L’annonce a été faite par le ministre de la santé et de l’hygiène publique, Mamadou Péthé Diallo, vendredi 01 juillet 22, à Guéckédou, où le virus a ressurgi le 20 avril dernier sur une patiente de 17 ans.

«  Aujourd’hui, il y a 42 jours exactement que nous n’avons plus enregistré de nouveau cas de fièvre Lassa dans la préfecture de Guéckédou, après la sortie du dernier malade qu’on avait au centre de traitement épidémiologique », a déclaré le ministre, or la durée d’incubation de la maladie varie de 2 à 21 jours.

Le 20 avril dernier, le virus avait réapparu sur une patiente de 17 ans, originaire de la sous-préfecture de Kassadou, à 65 km de la ville de Guékédou.

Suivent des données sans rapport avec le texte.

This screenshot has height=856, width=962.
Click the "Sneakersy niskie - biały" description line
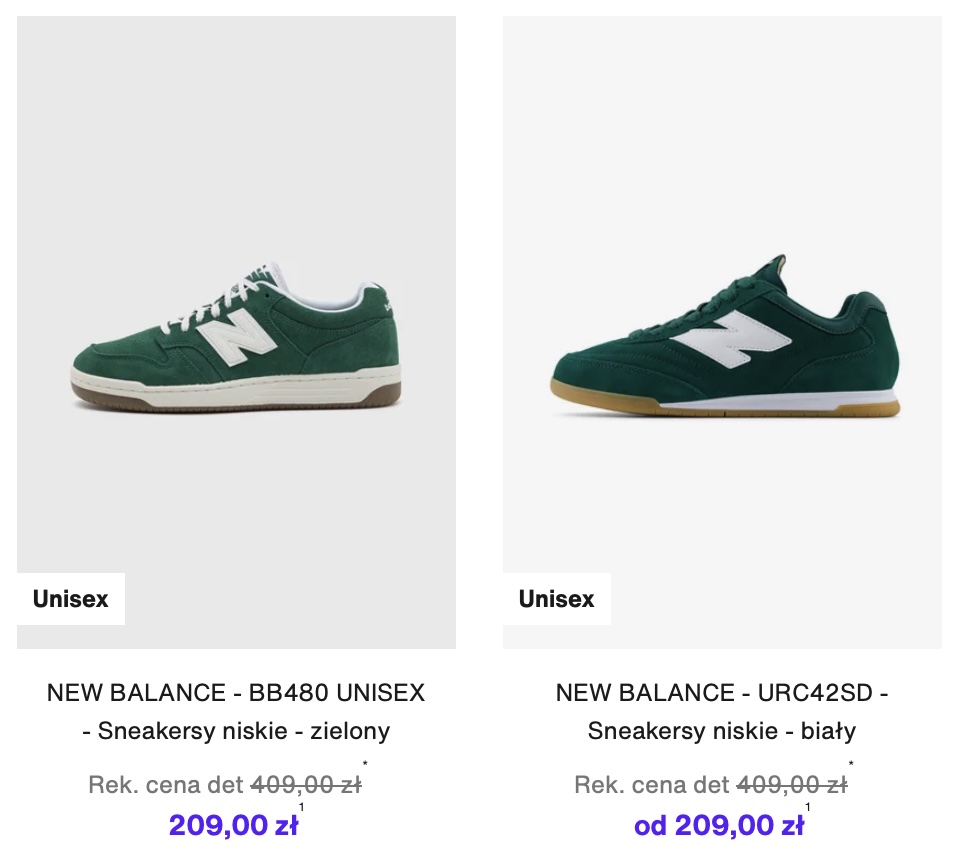(722, 731)
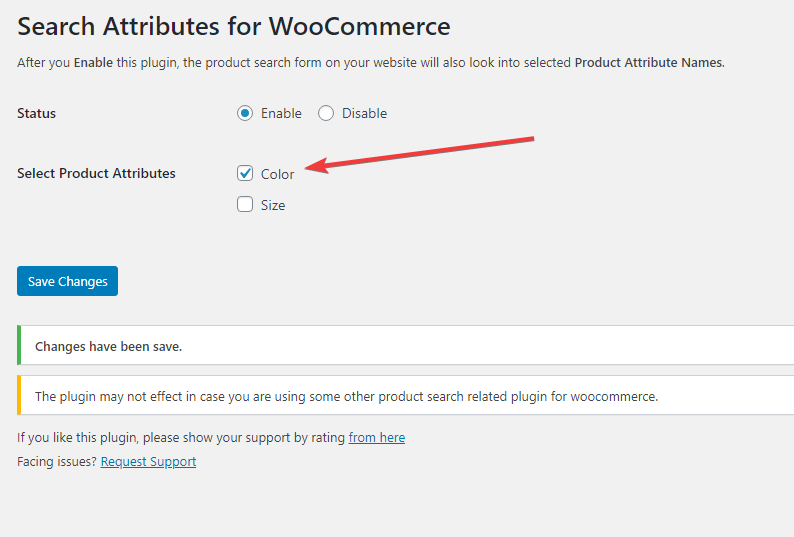Click the yellow plugin warning notice

coord(346,396)
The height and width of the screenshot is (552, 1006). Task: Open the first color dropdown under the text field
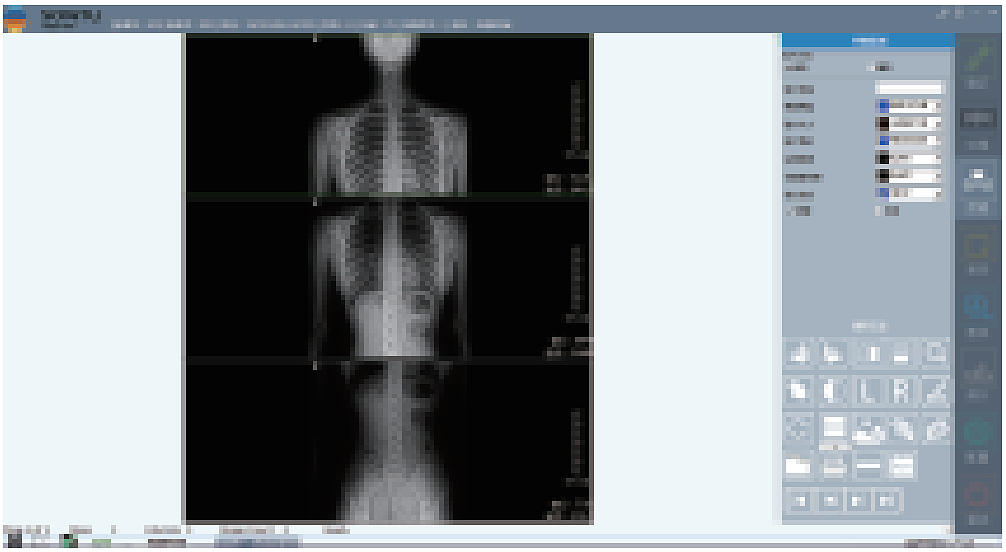(x=909, y=105)
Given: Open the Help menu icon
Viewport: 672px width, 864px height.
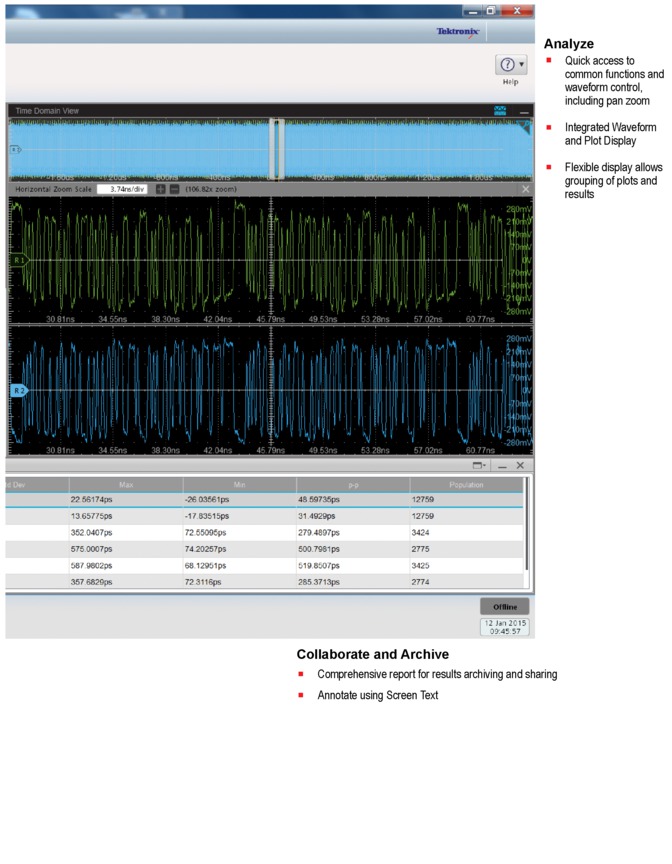Looking at the screenshot, I should pos(506,65).
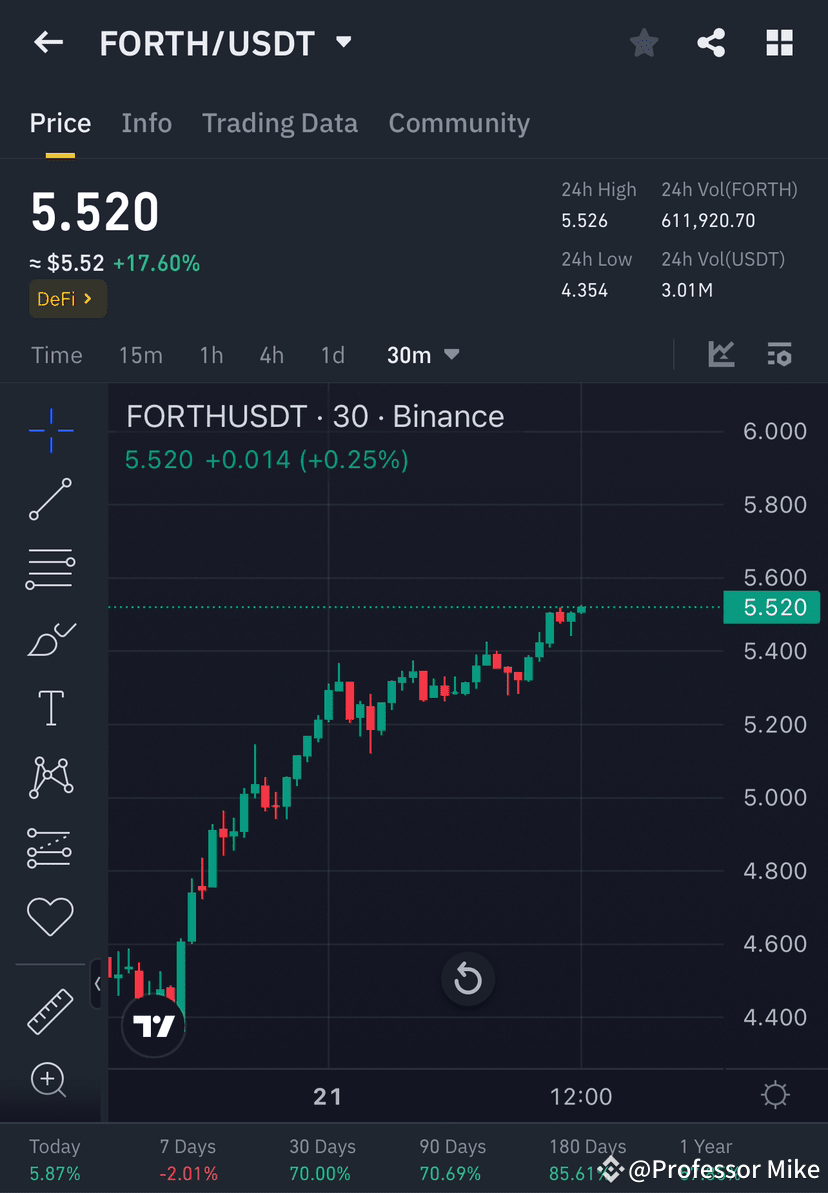Collapse the drawing toolbar with the side chevron
Image resolution: width=828 pixels, height=1193 pixels.
(98, 984)
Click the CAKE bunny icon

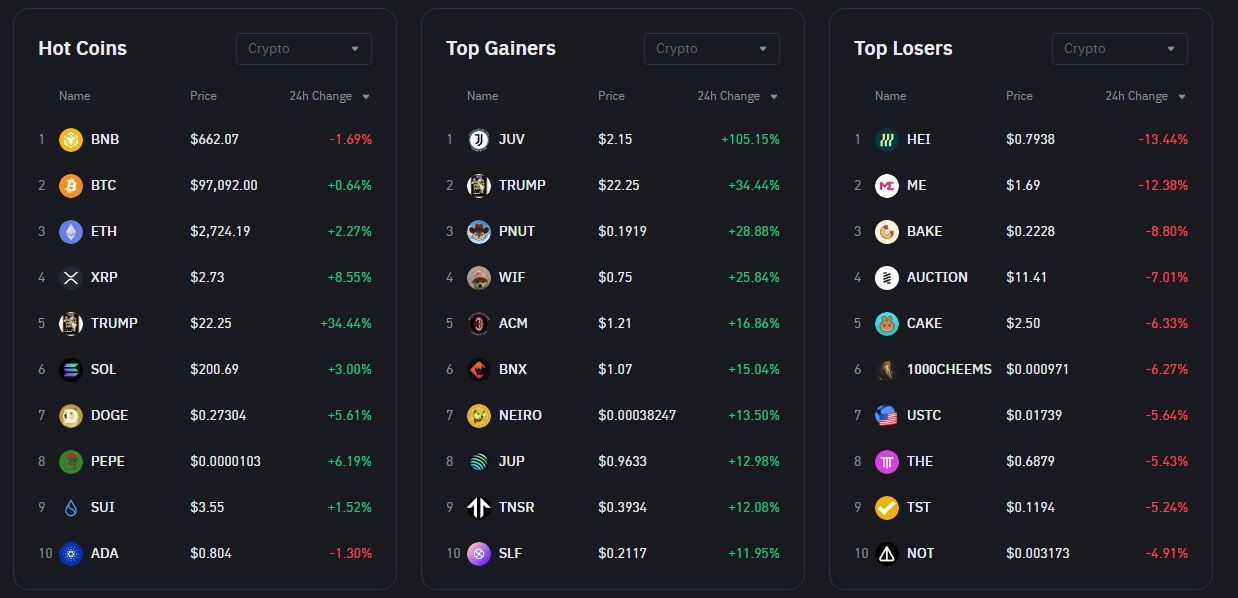coord(886,323)
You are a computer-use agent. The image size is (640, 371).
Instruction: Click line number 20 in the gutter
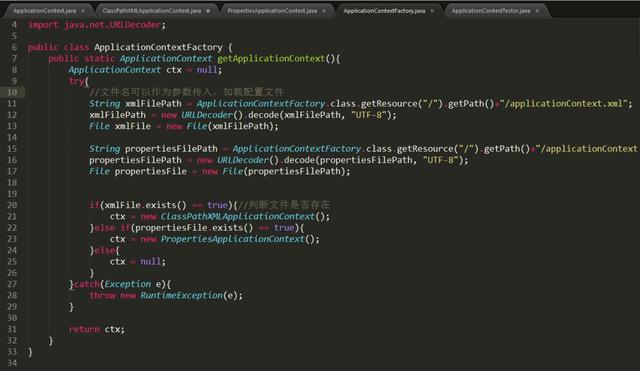pos(12,205)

Deux semaines après, un deuxième cas a été détecté dans la même zone.

Hormis ces deux cas, le dernier signe du virus Lassa remonte en mai 2021 en Guinée avec un cas de décès et plus de 30 contacts, précisément dans la préfecture de Yomou.

La fièvre de Lassa est une fièvre hémorragique virale aiguë d’une durée d’une à quatre semaines qui sévit principalement en Afrique occidentale. Elle se transmet à l’homme par contact avec des aliments ou des articles ménagers contaminés par l’urine ou les excréments de rongeurs.